Die Krise, schreibt Krauthammer, hat die Basis für ein Maß staatlichen Eingreifens geschaffen, wie es das seit dem New Deal nicht mehr gegeben hat. Niemand im Kongreß tritt mehr dafür ein, daß Mehrausgaben gegenfinanziert werden müssen. Die Öffentliche Meinung verlangt Handeln und nimmt dafür jede Ausgabe in Kauf.

Obama habe für sein Ziel einer Transformation der amerikanischen Gesellschaft "undreamt-of amounts of money" zur Verfügung, Geldbeträge, von denen man nur hatte träumen können. Er habe zugleich das Mandat eines grandiosen Wahlsiegs, dazu noch breite Mehrheiten sowohl im Senat als auch im Repräsentantenhaus.

Was wird er mit dieser Macht tun? Krauthammer:
Obama was quite serious when he said he was going to change the world. And now he has a national crisis, a personal mandate, a pliant Congress, a desperate public -- and, at his disposal, the greatest pot of money in galactic history. (...)

It is his one great opportunity to plant the seeds for everything he cares about: a new green economy, universal health care, a labor resurgence, government as benevolent private- sector "partner." (...)

... the stage is set for a young, ambitious, supremely confident president -- who sees himself as a world- historical figure before even having been sworn in -- to begin a restructuring of the American economy and the forging of a new relationship between government and people. (...)

He intends to transform America. And he has the money, the mandate and the moxie to go for it.

Es war Obama vollkommen ernst, als er sagte, daß er die Welt ändern werde. Und jetzt hat er eine nationale Krise, ein persönliches Mandat, einen willfährigen Kongreß, eine verzweifelte Öffentlichkeit - und einen Topf Geld zur Verfügung, den größten in der Geschichte der Galaxie. (...)

Das ist seine eine, große Chance, die Saat für das zu legen, das ihm wichtig ist: Eine neue, grüne Ökonomie, Krankenversicherung für alle, ein Wiedererstarken der Gewerkschaften, die Regierung als der fürsorgliche Partner des "privaten Sektors". (...)

... die Bühne ist bereitet für einen jungen, ehrgeizigen, über die Maßen selbstbewußten Präsidenten - der sich schon als eine Gestalt der Weltgeschichte sieht, bevor er auch nur seinen Amtseid geleistet hat -, die amerikanische Wirtschaft umzustrukturieren und ein neues Verhältnis zwischen Regierung und Volk zu schmieden.

Er will Amerika transformieren.
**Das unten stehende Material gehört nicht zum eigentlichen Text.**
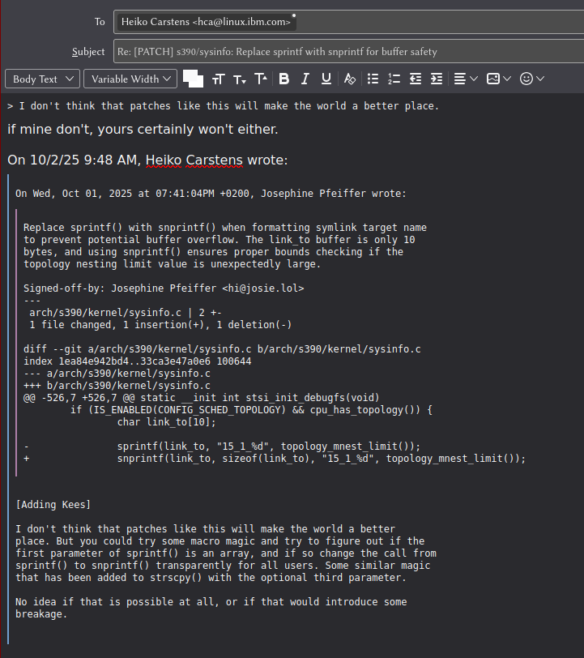This screenshot has width=584, height=658.
Task: Indent the text with the indent icon
Action: click(437, 79)
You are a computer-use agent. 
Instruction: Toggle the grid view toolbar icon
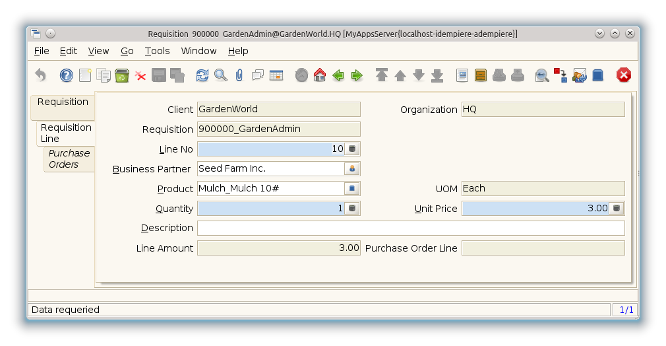[x=276, y=75]
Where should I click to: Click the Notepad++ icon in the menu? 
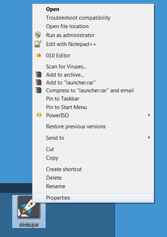pyautogui.click(x=38, y=44)
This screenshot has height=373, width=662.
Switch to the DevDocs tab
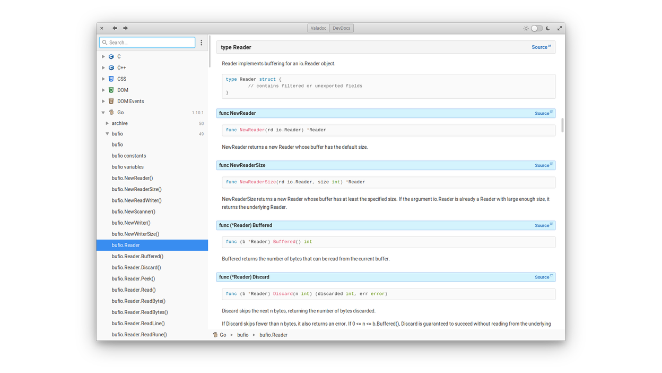(x=341, y=28)
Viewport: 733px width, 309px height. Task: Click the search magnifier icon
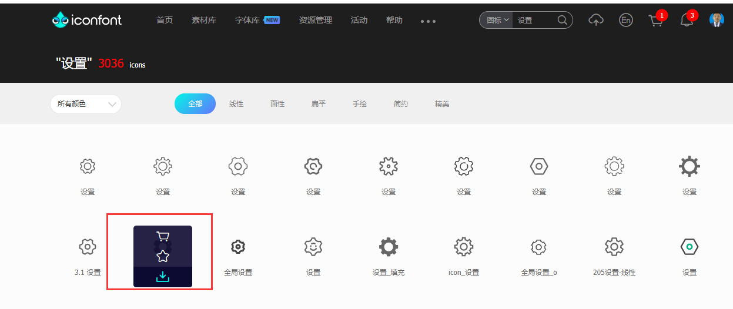point(562,20)
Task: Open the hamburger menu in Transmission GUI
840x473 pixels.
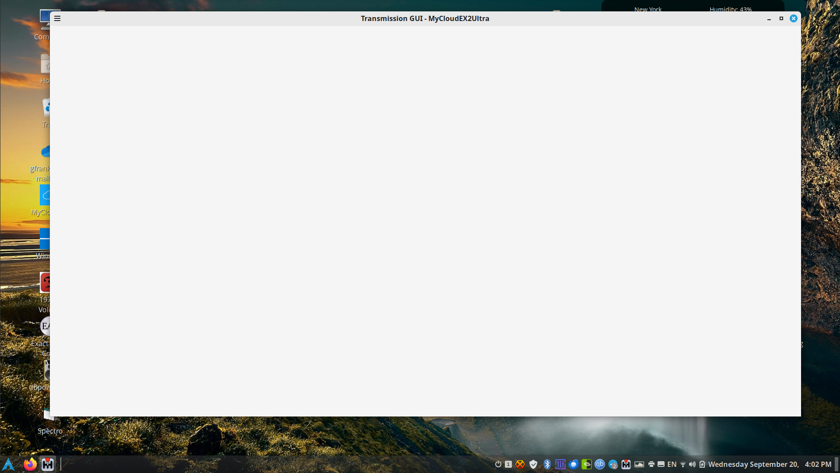Action: pyautogui.click(x=57, y=18)
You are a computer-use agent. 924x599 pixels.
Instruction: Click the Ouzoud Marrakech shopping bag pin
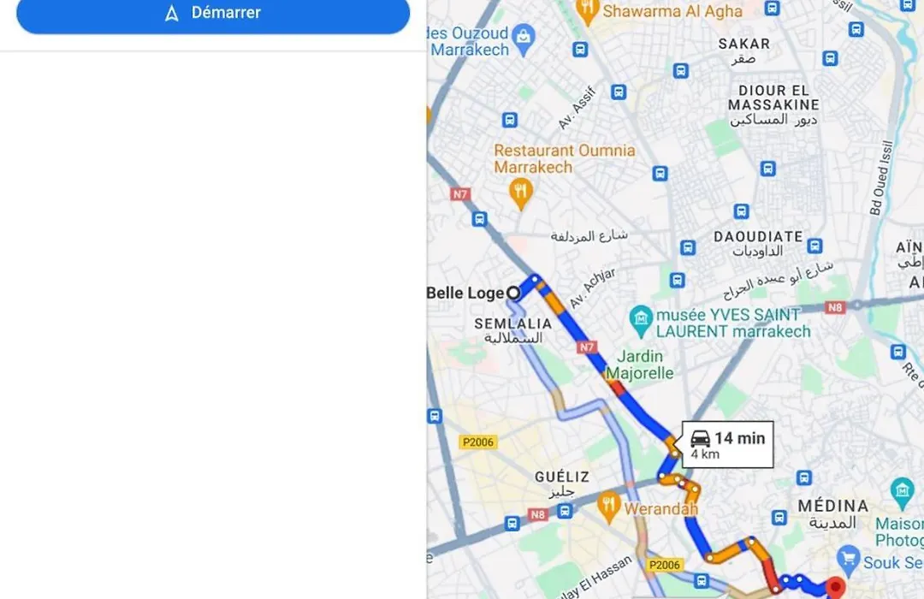[x=524, y=39]
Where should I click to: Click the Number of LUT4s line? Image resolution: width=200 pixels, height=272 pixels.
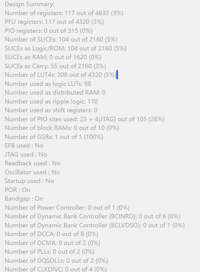tap(60, 75)
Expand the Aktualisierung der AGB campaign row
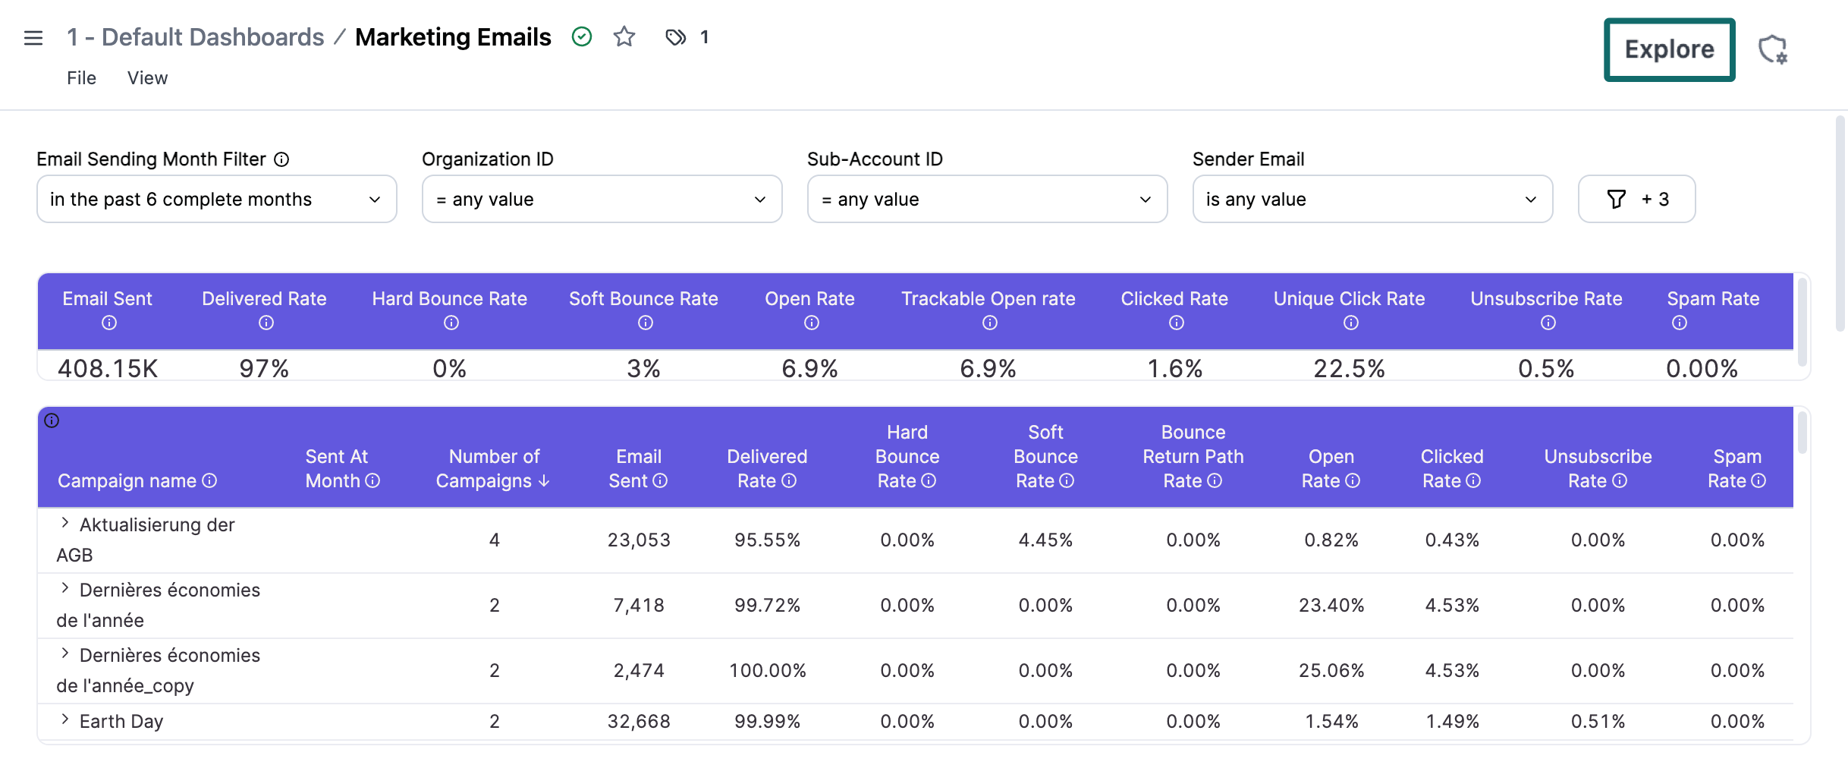 [64, 523]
Und er hat das Geld, das Mandat und die Entschlossenheit, es anzupacken.



Gerade die Nominierung von Konservativen, von Leuten aus dem Establishment für die Felder der Außen- und der Wirtschaftspolitik soll also, so die provokante These Krauthammers, in diesen Bereichen für soviel Ruhe sorgen, daß Obama auf seinem eigentlichen Feld, demjenigen der Sozial- und Gesellschaftspolitik, Umwälzungen einleiten kann.
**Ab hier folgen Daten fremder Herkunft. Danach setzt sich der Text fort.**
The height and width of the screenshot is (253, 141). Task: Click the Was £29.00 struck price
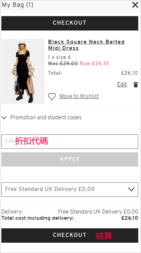point(63,63)
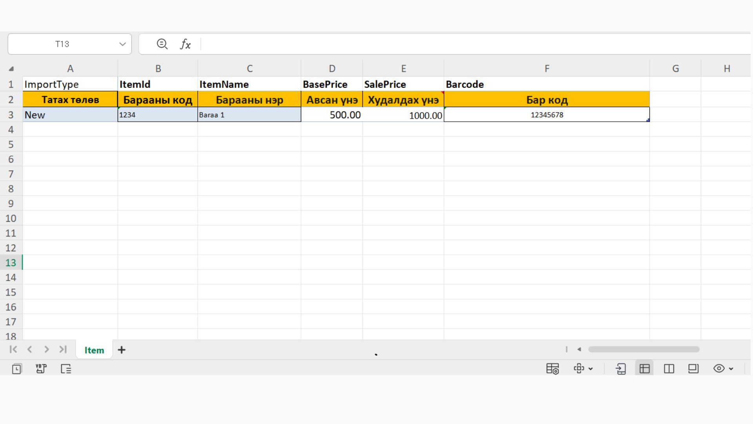Toggle page layout view button
This screenshot has width=753, height=424.
click(x=693, y=369)
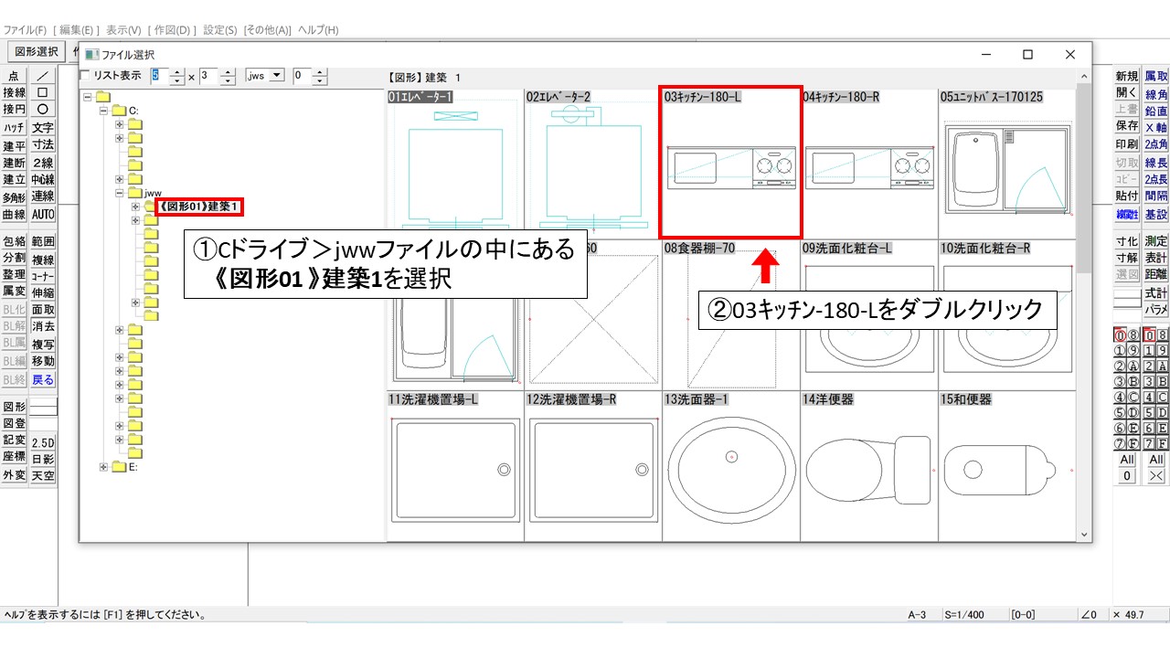Select the 複線 (parallel line) tool
Image resolution: width=1170 pixels, height=658 pixels.
pos(42,260)
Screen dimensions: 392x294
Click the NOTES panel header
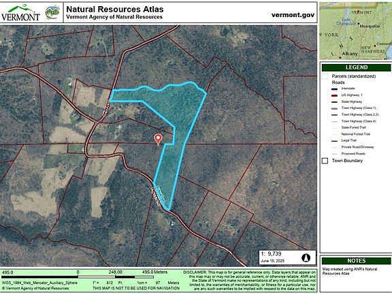356,261
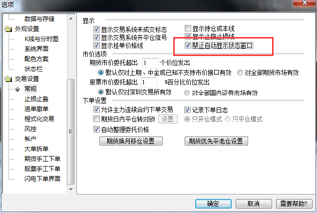Toggle the 禁止自动显示状态窗口 checkbox
This screenshot has width=317, height=213.
[188, 45]
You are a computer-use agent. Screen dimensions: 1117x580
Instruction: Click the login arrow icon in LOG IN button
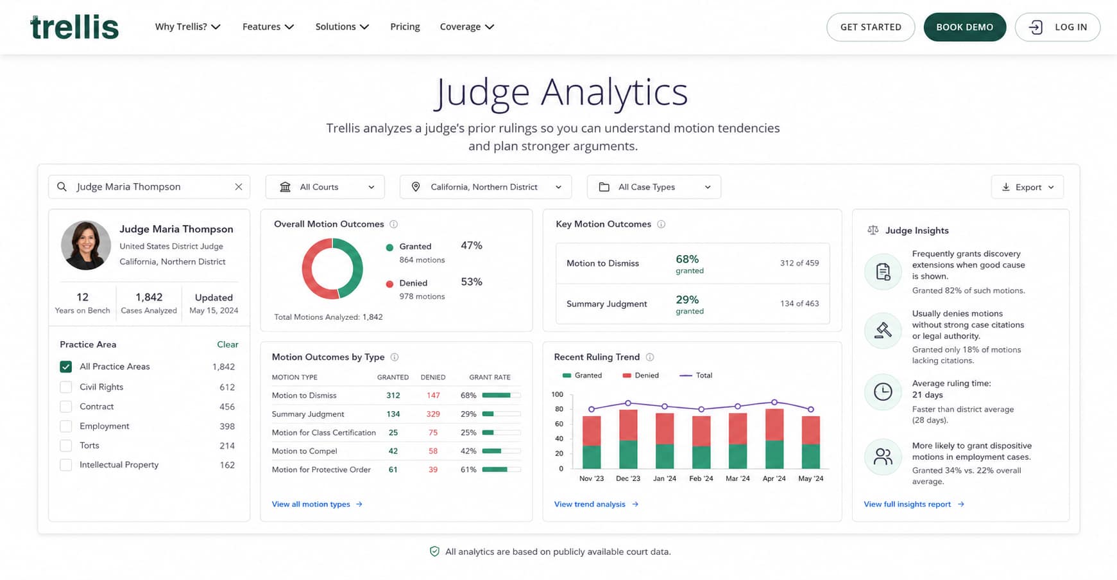1036,27
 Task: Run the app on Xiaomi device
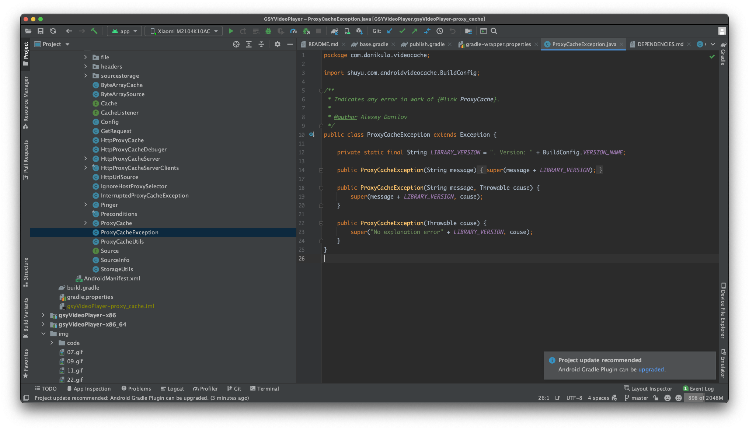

Diese Analyse ist für den Konservativen Charles Krauthammer natürlich ein Szenario des Schreckens. Viele in Europa, sehr viele hier in Deutschland werden finden, daß das doch eine höchst erfreuliche Perspektive sei.

Einleuchtend jedenfalls erscheint mir Krauthammers Analyse. So einleuchtend wie meine bisherige, entgegengesetzte Vermutung, daß Obama, nachdem die Wahl erst einmal gewonnen ist, das Gewand des Erlösers abgestreift hat wie der Saunabesucher seinen Bademantel, bevor er in die Kabine tritt.

Werden die kommenden Monate zeigen, welche der beiden Interpretationen die richtige ist? Vielleicht. Aber vielleicht verblüfft das Chamäleon uns ja auch noch mit ganz neuen Farbtönen.